AVISO IMPORTANTE: Si no has visto (aún) la película "Ratatouille", deja de leer esta entrada.
DEJA DE LEER YA.
Búscala, consíguela, disfruta de ella y luego vuelve, pero voy ahora a hablar de una escena sublime, emocionante, intensa y magnífica, casi al final de la historia, que hay que ver y disfrutar -al menos la primera vez- en su momento justo.
Hay que sorprenderse, emocionarse y vivirlo como esta escena merece.
Luego podremos comentarla, pero si no la has visto no.
Y si no la has visto que conste que te envidio, porque podrás verla por primera vez, y yo, ya, me temo que no.
Pero vamos a lo que vamos.
Vamos a comentar un movimiento de cámara difícil de olvidar. Un movimiento único y brillante.

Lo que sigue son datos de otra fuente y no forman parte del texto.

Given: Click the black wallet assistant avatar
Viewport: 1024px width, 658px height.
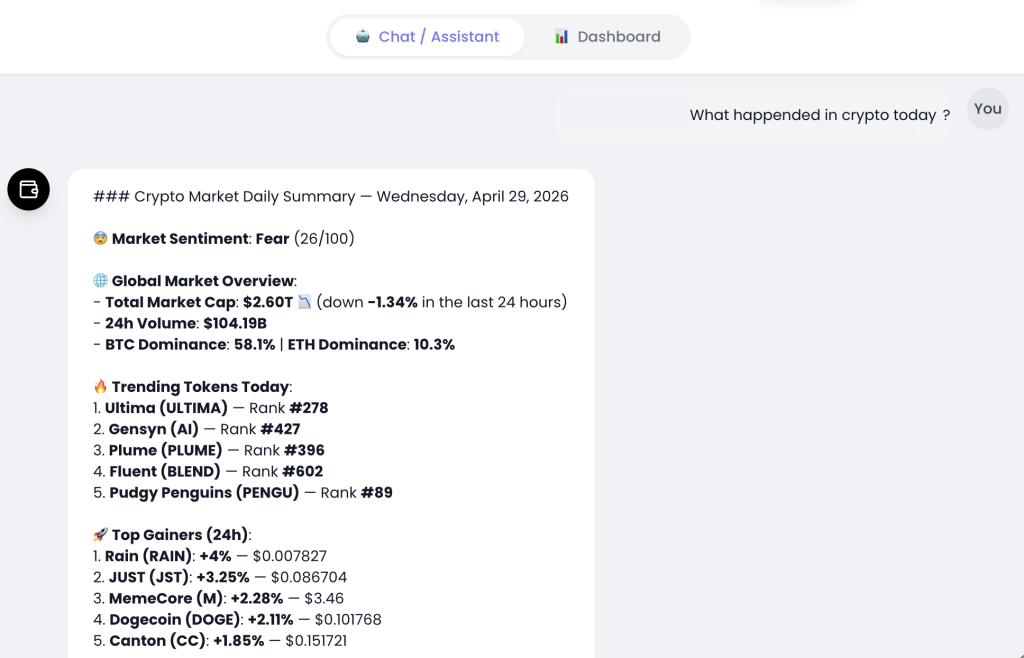Looking at the screenshot, I should pyautogui.click(x=29, y=189).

Un prodigio de técnica y sentimiento, una audacia exquisita de sensibilidad y contundencia en la narración.
¿Un movimiento perfecto? Podría atreverme a sostener que sí.
En cualquier caso uno de los que más honda huella me ha dejado, un movimiento imborrable que se te mete dentro y lo haces tuyo con una facilidad pasmosa.

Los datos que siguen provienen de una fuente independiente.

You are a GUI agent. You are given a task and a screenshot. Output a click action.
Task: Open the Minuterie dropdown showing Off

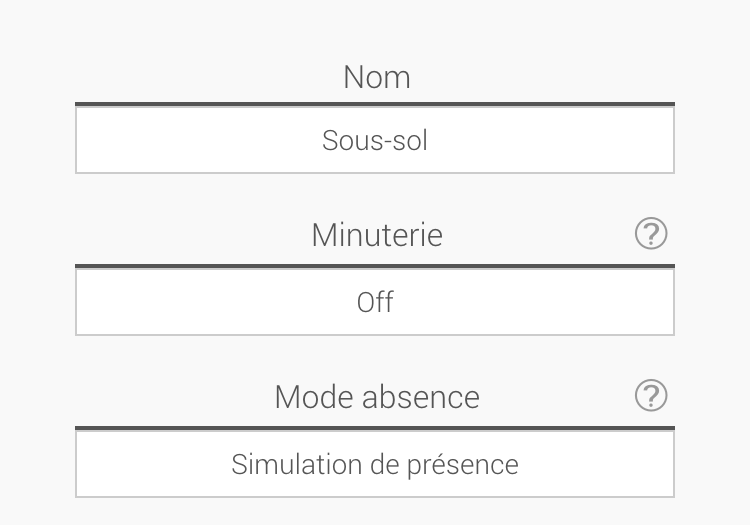(x=375, y=302)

Es la historia de Remy, una rata cuyo mayor sueño es convertirse en chef, y que acaba preparando un plato para Anton Ego, un huraño, exigente y escéptico crítico culinario.
La reacción de Ego al primer bocado de ese ratatouille, es ese prodigio del que he agotado ya todos los elogios, y dice así:
Hay que reconocer que visto en cine, en una sala a oscuras y con un buen sonido resulta conmovedor.
La regresión al mundo de su infancia que consigue un solo bocado del plato, hace que nosotros mismo volemos con él, sintamos con él, nos emocionemos con los olores y los sabores de su infancia, de la nuestra.
Pero analicemos poco a poco.
Tras ese primer bocado, lo primero que cambia es la expresión.
De un Anton Ego exigente, serio, de vuelta de todo, que ha perdido la capacidad de sorprenderse pasamos, en un solo gesto, a la sorpresa, a la incredulidad, al asombro. Pero todavía falta lo mejor...
De repente vemos al crítico solo en el restaurante. Solo frente a sus propios sentimientos. El escenario se difumina y él (su yo, su antiguo yo) se difumina con el propio restaurante.
En medio de esa soledad y esa espiral, ese agujero negro que se traga literalmente a Ego, lo succiona, podemos ver la pupila, la pupila de un niño.
Ahora ya no vemos a Ego. Ego ha sido tragado, devorado, consumido, volatilizado por ese sentimiento del primer bocado.
Ego ya no existe.
Existe sin embargo ese niño que Ego alguna vez fue. Es el niño que ahora tenemos de frente.
Ahora terminamos de comprenderlo todo.
Es tan fácil, tan sencillo, tan directo, tan impecable...
El niño pequeño que es Ego está comiendo ese mismo plato, el ratatouille, que le preparaba su madre en la infancia. El olor a campo, la casa vieja, las caricias de la madre... todo está implícito en el bocado de esa delicia...
Y volvemos, regresamos al ojo de Aton de niño, para volver a encontrarnos de nuevo con el Aton adulto.
Volvemos al ojo, volvemos al restaurante, volvemos a la incredulidad del crítico que se transformará en placer, en felicidad, en euforia.